Turkey’s currency tumbled dramatically over the weekend as President Recep Tayyip Erdogan sacked the head of the country’s central bank.

Naci Agbal, who had been credited as playing a key roll in pulling the lira back from historic lows, was replaced in a surprise move on Saturday. Agbal’s removal marks the first change in the central bank’s governorship in under three years.

Agbal was appointed in November and had been raising interest rates to combat an inflation rate that ran above 15%. Two days after increasing Turkey’s interest rate by 200 basis points, Agbal was replaced on Saturday by Sahap Kavcioglu, a former banker and lawmaker who shares Erdogan’s opinion that high interest rates lead to increased inflation.

The change in central bank leadership caused local and foreign investors, who had been enticed by Turkey’s 19% interest rate, to pull their money out of the country.
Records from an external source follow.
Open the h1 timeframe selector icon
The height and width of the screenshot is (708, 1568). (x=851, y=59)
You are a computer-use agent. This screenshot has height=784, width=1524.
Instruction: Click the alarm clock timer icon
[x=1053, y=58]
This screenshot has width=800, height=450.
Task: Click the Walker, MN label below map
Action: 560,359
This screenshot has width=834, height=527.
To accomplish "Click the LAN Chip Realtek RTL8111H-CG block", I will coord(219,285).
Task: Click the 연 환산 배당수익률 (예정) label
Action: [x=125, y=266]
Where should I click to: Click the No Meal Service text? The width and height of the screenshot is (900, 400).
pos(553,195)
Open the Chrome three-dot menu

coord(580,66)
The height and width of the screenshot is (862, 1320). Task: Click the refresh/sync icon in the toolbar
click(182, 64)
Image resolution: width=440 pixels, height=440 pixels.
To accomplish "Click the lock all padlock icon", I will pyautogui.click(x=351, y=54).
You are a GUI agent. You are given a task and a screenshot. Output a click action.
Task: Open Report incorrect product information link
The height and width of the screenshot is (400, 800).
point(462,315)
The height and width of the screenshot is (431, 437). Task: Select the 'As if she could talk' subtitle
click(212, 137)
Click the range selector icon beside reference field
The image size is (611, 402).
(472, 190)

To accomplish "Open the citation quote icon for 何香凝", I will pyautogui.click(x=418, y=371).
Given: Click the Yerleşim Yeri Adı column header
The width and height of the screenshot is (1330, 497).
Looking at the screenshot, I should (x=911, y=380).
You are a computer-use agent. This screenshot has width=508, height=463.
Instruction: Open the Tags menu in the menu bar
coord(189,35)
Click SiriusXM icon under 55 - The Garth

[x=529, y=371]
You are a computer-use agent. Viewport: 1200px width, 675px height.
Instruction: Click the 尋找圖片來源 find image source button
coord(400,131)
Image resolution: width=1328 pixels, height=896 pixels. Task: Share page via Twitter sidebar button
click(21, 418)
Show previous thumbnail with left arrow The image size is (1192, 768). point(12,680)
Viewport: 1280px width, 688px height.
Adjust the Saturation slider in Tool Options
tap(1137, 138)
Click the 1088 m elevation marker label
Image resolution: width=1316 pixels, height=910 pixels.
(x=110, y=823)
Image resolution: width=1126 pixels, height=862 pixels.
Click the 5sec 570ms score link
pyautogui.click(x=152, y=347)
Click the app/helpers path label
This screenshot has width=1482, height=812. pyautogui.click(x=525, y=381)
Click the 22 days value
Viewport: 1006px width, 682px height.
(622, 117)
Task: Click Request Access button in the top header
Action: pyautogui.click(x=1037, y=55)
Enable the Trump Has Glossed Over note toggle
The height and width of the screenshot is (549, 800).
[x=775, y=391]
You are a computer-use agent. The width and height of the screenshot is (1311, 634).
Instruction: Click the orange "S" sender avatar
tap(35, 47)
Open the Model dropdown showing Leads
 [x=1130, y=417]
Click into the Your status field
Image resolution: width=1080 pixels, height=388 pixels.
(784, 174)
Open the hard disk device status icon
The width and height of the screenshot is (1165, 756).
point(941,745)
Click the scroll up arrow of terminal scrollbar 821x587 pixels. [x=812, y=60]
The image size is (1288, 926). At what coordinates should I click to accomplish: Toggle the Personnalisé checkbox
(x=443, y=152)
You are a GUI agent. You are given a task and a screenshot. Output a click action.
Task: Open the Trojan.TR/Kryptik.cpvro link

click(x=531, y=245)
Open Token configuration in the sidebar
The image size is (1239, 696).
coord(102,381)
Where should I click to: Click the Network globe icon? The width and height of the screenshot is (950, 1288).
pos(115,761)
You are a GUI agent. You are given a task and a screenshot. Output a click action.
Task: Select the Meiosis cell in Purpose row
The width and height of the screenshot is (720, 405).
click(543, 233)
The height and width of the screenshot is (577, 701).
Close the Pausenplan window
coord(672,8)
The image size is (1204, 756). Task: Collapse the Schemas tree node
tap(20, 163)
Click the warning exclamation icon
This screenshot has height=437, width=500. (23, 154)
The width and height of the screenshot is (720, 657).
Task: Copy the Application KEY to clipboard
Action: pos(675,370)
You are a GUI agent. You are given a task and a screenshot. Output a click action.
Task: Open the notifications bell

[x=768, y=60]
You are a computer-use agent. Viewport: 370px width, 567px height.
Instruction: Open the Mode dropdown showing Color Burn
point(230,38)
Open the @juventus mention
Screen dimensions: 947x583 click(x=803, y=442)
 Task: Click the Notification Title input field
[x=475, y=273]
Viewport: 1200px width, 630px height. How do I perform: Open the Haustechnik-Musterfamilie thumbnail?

Lira fell as much as 14% against the euro following Kavcioglu’s appointment, and the Turkish stock market in Istanbul shed over 9%.

Every sector was badly hit, with financial stocks leading the selloff down 9.29% on Monday trading. Industrials, the least impacted sector overall, fell 6.43%.

Government bonds also suffered a record daily drop on Monday, wiping out the gains made during Naci Agbal’s tenure.

Jason Tuvey, senior emerging markets economist at Capital Economics, told the Financial Times at the time of Agbal’s firing that the leadership change might spark a currency crisis in Turkey.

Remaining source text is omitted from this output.